VMAgent

VMAgent represents agent, which helps you collect metrics from various sources and stores them in VictoriaMetrics. The VMAgent CRD declaratively defines a desired VMAgent setup to run in a Kubernetes cluster.

It requires access to Kubernetes API and you can create RBAC for it first, it can be found at examples/vmagent_rbac.yaml Or you can use default rbac account, that will be created for VMAgent by operator automatically.

For each VMAgent resource Operator deploys a properly configured Deployment in the same namespace. The VMAgent Pods are configured to mount a Secret prefixed with <VMAgent-name> containing the configuration for VMAgent.

For each VMAgent resource, the Operator adds Service and VMServiceScrape in the same namespace prefixed with name <VMAgent-name>.

The CRD specifies which VMServiceScrape should be covered by the deployed VMAgent instances based on label selection. The Operator then generates a configuration based on the included VMServiceScrapes and updates the Secret which contains the configuration. It continuously does so for all changes that are made to the VMServiceScrapes or the VMAgent resource itself.

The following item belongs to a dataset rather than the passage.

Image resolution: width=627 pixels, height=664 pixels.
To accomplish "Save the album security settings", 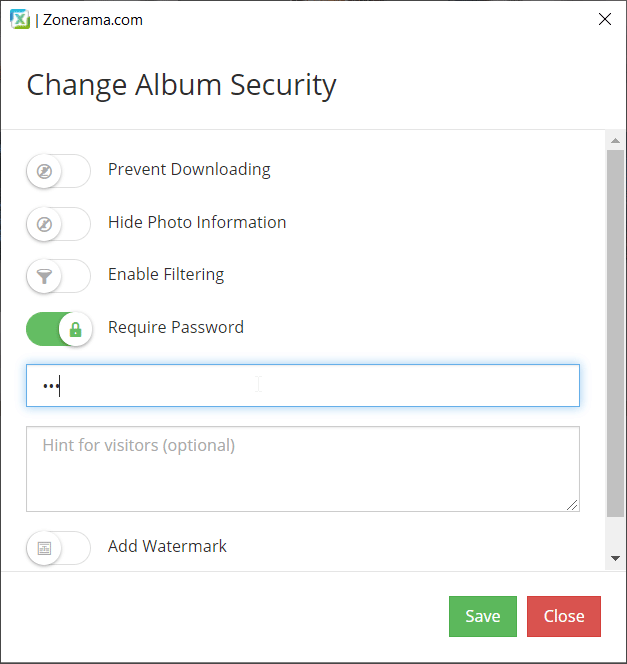I will [483, 616].
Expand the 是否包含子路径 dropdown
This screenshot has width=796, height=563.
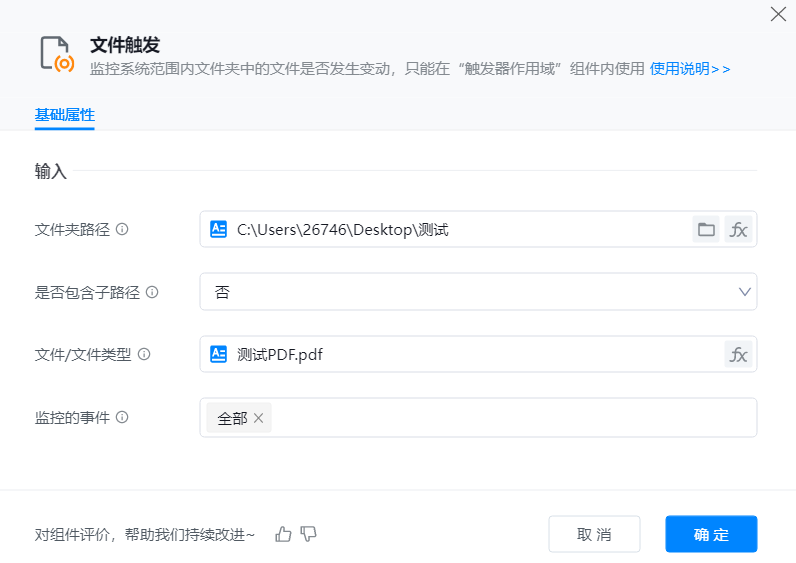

If no selection of VMServiceScrapes is provided - Operator leaves management of the Secret to the user, so user can set custom configuration while still benefiting from the Operator’s capabilities of managing VMAgent setups.

Specification#

You can see the full actual specification of the VMAgent resource in the API docs -> VMAgent.

If you can’t find necessary field in the specification of the custom resource, see Extra arguments section.

Also, you can check out the examples section.

Scraping#

VMAgent supports scraping targets with:

These objects tell VMAgent from which targets and how to collect metrics and generate part of VMAgent scrape configuration.

For filtering scrape objects VMAgent uses selectors. Selectors are defined with suffixes - NamespaceSelector and Selector for each type of scrape objects in spec of VMAgent:

  • serviceScrapeNamespaceSelector and serviceScrapeSelector for selecting VMServiceScrape objects,
  • podScrapeNamespaceSelector and podScrapeSelector for selecting VMPodScrape objects,
  • probeNamespaceSelector and probeSelector for selecting VMProbe objects,
  • staticScrapeNamespaceSelector and staticScrapeSelector for selecting VMStaticScrape objects,
  • nodeScrapeNamespaceSelector and nodeScrapeSelector for selecting VMNodeScrape objects.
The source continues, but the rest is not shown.